Wherever "will" shows up in the records below, copy the whole line.

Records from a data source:
=== Begin Enclosure ===

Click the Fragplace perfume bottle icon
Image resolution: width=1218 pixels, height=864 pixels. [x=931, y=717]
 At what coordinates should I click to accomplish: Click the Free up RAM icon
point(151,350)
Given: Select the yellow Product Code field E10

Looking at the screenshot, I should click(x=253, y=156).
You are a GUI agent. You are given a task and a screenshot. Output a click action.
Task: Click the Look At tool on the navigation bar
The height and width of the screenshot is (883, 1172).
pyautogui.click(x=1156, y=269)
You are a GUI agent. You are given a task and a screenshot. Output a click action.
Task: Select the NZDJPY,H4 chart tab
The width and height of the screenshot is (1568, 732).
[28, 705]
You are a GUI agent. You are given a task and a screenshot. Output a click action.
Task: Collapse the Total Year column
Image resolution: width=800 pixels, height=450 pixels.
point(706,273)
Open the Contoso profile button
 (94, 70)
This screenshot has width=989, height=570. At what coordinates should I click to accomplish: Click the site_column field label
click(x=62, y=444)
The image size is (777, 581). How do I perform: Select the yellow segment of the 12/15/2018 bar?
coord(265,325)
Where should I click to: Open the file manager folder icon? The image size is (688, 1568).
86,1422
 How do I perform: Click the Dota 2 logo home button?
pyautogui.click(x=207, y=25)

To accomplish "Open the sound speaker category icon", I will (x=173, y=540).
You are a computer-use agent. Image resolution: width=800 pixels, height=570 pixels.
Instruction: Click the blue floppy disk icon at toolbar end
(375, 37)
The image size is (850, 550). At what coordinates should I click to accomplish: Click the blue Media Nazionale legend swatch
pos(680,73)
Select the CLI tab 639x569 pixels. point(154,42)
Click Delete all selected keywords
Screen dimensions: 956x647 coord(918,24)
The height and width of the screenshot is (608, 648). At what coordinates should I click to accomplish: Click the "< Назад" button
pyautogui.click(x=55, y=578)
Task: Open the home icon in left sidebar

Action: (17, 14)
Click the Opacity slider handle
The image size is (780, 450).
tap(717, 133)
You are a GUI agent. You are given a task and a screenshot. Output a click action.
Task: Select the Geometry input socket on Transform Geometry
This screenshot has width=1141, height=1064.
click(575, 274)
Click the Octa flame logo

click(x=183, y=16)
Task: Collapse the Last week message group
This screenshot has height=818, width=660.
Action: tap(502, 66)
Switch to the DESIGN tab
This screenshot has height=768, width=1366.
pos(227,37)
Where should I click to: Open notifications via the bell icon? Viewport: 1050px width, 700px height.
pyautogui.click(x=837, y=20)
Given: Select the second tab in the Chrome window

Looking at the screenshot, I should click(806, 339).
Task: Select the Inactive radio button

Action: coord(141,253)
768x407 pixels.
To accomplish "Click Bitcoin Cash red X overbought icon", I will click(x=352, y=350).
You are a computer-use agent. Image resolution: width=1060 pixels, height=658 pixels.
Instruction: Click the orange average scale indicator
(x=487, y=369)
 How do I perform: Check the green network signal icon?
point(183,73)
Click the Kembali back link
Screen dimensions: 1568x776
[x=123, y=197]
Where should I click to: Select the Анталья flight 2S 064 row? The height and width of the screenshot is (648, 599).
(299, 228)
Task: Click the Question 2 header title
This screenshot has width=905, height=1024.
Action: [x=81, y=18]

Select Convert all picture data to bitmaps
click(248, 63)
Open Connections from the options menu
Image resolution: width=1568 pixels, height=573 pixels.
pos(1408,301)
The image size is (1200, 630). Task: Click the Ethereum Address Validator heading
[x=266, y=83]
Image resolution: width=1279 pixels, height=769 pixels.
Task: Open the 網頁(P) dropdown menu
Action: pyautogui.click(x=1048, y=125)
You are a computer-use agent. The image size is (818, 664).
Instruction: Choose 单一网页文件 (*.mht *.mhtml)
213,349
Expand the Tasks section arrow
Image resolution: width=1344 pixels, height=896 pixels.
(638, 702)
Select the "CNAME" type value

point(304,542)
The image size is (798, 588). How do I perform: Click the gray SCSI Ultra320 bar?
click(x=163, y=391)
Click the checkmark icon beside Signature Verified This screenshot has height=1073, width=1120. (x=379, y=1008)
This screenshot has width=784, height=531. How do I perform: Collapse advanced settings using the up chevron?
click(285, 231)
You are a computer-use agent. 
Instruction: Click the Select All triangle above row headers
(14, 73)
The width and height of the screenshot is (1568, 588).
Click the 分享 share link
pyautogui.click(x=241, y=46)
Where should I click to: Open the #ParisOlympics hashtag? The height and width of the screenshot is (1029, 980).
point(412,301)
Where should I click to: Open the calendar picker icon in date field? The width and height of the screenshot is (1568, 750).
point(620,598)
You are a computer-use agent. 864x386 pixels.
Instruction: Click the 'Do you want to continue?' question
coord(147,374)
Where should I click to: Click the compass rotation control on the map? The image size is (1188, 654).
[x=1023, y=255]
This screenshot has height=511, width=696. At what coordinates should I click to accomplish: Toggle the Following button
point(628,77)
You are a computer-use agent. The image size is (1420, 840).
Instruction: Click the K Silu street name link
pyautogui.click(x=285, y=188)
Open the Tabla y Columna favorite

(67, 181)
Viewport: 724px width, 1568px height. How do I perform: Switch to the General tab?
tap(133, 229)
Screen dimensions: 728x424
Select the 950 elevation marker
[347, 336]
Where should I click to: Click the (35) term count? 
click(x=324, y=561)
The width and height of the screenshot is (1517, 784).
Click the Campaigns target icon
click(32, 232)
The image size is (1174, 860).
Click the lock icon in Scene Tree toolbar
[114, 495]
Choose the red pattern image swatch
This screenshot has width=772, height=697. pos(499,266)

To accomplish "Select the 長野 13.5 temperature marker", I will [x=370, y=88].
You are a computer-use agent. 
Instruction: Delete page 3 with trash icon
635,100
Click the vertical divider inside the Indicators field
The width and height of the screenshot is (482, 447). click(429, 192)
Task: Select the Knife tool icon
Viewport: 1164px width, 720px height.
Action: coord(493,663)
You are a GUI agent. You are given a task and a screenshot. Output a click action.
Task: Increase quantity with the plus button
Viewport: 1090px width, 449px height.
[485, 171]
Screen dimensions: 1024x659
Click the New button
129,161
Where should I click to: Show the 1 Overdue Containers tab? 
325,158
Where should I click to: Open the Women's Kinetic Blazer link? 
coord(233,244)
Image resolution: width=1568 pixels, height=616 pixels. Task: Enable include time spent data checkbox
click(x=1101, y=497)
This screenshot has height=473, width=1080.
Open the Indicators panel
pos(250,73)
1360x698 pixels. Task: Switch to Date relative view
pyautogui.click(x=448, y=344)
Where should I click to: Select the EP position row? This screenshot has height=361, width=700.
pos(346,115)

=== End Enclosure ===

### Task response:
To accomplish "Open the sound speaker category icon", I will (x=173, y=540).
To accomplish "Click Bitcoin Cash red X overbought icon", I will click(x=352, y=350).
To accomplish "Select the 長野 13.5 temperature marker", I will [x=370, y=88].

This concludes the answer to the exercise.